A lease should explicitly state who pays for what expenses with regard to maintenance, property taxes, insurance and utilities. Landlord is generally responsible for “normal” wear-and-tear in maintenance as well as taxes and insurance. Commercial leases will often have expense stops, or limits, on the maximum operating expenses that the landlord must pay. The remainder must be paid by proportionately by the tenants.
Assignment – allows tenant to transfer all rights to a new tenant although still liable if tenant does not pay rent
Sublease – transfer of a portion of the rights under a lease. The new tenant pays rent to the first tenant who then pays the landlord.

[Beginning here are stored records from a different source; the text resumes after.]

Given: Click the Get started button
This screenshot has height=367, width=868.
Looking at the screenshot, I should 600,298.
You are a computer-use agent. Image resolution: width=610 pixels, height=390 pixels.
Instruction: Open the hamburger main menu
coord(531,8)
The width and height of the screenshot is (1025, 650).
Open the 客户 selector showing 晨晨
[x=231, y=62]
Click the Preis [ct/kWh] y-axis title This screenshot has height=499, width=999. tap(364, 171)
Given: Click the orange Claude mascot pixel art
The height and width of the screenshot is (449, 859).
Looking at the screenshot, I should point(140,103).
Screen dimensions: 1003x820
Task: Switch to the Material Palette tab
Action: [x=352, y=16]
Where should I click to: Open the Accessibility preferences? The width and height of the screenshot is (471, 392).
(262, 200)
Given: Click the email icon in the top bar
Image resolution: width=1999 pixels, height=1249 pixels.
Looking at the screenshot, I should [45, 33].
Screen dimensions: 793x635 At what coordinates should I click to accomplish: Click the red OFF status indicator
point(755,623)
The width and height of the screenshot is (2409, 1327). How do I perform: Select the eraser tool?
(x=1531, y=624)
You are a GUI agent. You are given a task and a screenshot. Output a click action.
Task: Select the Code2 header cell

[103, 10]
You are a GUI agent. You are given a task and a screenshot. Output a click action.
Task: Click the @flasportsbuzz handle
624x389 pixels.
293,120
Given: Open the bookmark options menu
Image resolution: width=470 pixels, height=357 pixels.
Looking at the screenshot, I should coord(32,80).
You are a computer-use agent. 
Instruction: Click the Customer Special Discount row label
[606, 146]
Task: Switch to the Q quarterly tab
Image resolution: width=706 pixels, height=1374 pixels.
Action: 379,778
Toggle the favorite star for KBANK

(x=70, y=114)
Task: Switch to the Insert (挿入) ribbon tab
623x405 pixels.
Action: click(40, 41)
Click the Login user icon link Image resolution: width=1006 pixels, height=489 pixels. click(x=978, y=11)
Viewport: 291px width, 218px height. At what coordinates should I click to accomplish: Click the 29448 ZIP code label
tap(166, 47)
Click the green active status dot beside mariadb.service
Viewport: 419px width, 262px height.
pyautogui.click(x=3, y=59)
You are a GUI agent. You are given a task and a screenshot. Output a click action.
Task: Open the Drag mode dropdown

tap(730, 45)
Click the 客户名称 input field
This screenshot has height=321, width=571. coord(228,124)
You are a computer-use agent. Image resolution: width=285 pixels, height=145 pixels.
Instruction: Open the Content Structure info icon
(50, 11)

Security deposits – required to give the landlord protection if damages occur, tenant breaks lease or fails to pay rent
Improvements – unless they can be removed easily, improvements by tenants become fixtures and remain with the property when the lease terminates
Landlord has the right to enter premises only to protect the property – relates to covenant of enjoyment that accompanies the leasing of this property right to the tenant. The tenant, of course, has the obligation to protect the value of the property since it will revert to the landlord upon expiration of the lease
Warranty of habitability – Landlord has the obligation to ensure that the premises are maintained in reasonable condition. If it is not kept habitable, the tenant can move out and claim constructive eviction by the owner. Common areas must also be maintained (In commercial leases, the cost of common area maintenance is often shared by the tenants.)